Inflammatory mediators such as growth factors produced by macrophages play an important role in the inflammatory response occurring during bacterial infection, tissue injury and immune responses. Many growth factors and their receptor-type protein tyrosine kinases (RTKs) play a critical role in inflammation, wound healing and tissue remodelling. The growth factor hepatocyte growth factor-like protein (MST1, also known as macrophage-stimulating protein, MSP) binds to a specific receptor, macrophage-stimulating protein receptor (MST1R, also known as RON, recepteur d'origine nantais). MST1 belongs to the kringle protein family, which includes HGF and plasminogen. It is produced by the liver and circulates in the blood as a biologically-inactive single chain precursor (pro-MST1). Proteolytic cleavage of pro-MST1 into the biologically-active MST1 dimer is necessary for receptor binding. Cleavage occurs during blood coagulation and at inflammatory sites, the resultant MST1 dimer then binds MST1R receptors on local macrophages. MST1R is ubiquitously expressed but mainly in epithelial cells.

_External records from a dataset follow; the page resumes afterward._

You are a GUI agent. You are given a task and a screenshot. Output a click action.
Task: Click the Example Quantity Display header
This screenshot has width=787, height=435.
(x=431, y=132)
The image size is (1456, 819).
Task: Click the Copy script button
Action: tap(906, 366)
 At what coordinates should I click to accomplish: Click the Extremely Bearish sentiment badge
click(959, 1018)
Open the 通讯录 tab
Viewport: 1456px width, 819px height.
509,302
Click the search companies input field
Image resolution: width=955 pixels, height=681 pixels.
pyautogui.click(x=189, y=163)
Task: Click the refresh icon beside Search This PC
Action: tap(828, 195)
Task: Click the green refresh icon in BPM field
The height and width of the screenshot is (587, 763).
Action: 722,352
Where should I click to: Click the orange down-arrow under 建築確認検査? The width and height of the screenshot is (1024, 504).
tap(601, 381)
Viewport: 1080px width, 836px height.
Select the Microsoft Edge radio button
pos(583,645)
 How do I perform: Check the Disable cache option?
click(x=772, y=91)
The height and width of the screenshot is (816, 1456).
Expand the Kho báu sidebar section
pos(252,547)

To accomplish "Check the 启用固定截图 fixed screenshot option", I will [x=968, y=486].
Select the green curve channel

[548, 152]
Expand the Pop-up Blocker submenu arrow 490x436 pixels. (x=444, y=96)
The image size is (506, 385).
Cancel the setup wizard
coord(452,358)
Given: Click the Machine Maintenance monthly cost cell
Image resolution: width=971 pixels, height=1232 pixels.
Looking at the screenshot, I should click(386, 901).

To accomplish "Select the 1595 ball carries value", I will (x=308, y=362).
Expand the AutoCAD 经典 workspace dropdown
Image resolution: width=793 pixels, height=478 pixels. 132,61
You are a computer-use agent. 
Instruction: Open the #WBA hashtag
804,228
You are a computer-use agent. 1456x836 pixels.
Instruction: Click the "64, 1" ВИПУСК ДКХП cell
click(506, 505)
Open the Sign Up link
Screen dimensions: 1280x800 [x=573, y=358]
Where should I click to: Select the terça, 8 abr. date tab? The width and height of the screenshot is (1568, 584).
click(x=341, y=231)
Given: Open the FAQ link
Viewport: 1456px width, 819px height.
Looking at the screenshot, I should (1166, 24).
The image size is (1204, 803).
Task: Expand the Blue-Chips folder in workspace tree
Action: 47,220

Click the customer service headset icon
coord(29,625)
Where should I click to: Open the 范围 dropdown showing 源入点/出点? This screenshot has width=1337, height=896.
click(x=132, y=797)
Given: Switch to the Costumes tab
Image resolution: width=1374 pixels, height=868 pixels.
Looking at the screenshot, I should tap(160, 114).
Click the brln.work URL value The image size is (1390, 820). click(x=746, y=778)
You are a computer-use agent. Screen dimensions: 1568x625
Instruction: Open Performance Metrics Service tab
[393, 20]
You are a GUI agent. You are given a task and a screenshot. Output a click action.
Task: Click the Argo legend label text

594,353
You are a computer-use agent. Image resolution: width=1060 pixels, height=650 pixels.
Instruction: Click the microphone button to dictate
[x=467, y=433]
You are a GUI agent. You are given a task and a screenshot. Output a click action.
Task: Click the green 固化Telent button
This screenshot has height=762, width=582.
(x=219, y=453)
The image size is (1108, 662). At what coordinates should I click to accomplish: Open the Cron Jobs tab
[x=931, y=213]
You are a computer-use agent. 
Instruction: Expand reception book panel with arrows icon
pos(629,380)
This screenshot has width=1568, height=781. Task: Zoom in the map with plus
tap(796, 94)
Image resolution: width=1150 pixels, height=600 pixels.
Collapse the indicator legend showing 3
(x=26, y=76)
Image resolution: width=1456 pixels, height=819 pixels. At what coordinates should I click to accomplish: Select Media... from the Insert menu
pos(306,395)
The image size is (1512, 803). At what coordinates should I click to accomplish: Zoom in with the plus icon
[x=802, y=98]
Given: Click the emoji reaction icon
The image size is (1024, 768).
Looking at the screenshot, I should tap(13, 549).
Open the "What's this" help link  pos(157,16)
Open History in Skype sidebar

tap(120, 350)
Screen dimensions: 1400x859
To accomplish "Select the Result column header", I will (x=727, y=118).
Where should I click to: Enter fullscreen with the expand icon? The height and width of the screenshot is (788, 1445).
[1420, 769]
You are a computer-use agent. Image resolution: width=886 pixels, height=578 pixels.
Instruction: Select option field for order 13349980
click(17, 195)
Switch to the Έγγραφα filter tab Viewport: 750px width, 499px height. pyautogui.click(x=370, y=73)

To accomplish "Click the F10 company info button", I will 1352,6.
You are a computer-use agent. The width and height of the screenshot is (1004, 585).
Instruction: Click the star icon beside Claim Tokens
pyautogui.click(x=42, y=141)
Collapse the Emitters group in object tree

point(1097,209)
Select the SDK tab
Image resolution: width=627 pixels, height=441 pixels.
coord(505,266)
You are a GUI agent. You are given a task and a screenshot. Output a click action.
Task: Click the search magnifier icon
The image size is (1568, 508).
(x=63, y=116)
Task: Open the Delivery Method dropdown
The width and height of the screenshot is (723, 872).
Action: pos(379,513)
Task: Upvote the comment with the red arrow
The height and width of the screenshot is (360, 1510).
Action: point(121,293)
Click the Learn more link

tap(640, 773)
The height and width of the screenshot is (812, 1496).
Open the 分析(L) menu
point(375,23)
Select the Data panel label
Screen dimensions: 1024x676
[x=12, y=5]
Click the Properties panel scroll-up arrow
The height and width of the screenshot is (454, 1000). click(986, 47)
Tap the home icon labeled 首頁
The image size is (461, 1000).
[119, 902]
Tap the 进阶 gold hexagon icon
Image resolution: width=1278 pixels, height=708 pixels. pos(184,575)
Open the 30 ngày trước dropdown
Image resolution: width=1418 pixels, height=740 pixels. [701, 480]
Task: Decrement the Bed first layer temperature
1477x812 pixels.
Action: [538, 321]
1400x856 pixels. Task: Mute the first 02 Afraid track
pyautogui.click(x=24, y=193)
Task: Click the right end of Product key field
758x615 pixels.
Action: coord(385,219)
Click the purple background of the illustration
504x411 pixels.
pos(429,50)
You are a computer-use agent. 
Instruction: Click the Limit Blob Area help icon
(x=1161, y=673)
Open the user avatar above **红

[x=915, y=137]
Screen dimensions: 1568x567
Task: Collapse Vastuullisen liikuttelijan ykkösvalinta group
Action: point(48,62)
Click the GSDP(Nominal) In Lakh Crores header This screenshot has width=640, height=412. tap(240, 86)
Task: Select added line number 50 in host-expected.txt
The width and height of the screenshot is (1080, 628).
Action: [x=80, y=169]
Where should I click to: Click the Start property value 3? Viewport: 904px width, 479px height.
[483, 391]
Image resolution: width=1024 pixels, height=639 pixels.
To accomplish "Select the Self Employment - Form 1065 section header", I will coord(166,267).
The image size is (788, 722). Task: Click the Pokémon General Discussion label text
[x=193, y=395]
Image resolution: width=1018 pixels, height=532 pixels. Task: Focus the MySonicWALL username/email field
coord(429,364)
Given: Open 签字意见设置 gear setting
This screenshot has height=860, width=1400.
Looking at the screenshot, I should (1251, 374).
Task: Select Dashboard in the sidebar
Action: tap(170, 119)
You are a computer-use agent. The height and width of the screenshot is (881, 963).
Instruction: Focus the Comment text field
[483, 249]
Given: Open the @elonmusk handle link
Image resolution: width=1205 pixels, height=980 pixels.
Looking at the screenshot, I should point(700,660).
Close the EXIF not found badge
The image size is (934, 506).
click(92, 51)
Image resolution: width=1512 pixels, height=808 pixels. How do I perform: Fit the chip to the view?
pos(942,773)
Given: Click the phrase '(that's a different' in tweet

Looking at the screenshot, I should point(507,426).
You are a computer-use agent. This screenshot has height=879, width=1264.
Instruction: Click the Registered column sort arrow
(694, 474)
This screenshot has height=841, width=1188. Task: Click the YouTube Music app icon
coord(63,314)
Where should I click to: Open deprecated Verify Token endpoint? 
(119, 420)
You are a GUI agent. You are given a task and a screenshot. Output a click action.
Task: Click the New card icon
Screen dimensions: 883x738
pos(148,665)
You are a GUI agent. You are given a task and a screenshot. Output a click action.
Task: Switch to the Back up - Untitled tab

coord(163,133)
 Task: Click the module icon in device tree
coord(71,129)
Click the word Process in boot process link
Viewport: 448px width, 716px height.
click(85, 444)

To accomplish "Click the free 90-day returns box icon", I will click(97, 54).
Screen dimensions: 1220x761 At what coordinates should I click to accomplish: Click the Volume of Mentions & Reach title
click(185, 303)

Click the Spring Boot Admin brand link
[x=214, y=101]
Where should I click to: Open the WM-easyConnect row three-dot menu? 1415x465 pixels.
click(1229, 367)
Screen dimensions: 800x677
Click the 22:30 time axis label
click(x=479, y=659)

MST1 binding to MST1R promotes receptor homodimerisation which in turn allows autophosphorylation of two tyrosine residues within the catalytic site which regulates kinase activity and allows phosphorylation of the carboxy-terminal binding site of the receptor. The docking site is essential for downstream signaling through direct and indirect binding of SH2 domain-containing adaptor proteins such as GRB2, PI3K, and SRC. MST1/MST1R signaling plays a dual role in regulating inflammation; initially stimulating chemotaxis and phagocytosis (macrophage activation) and then exerts broad inhibitory effects on macrophages, limiting the extent of inflammtory responses (Wang et al. 2002). MST1R is upregulated in many epithelial cancers where it is thought to play a role in the progression of these types of cancer (Kretschmann et al. 2010).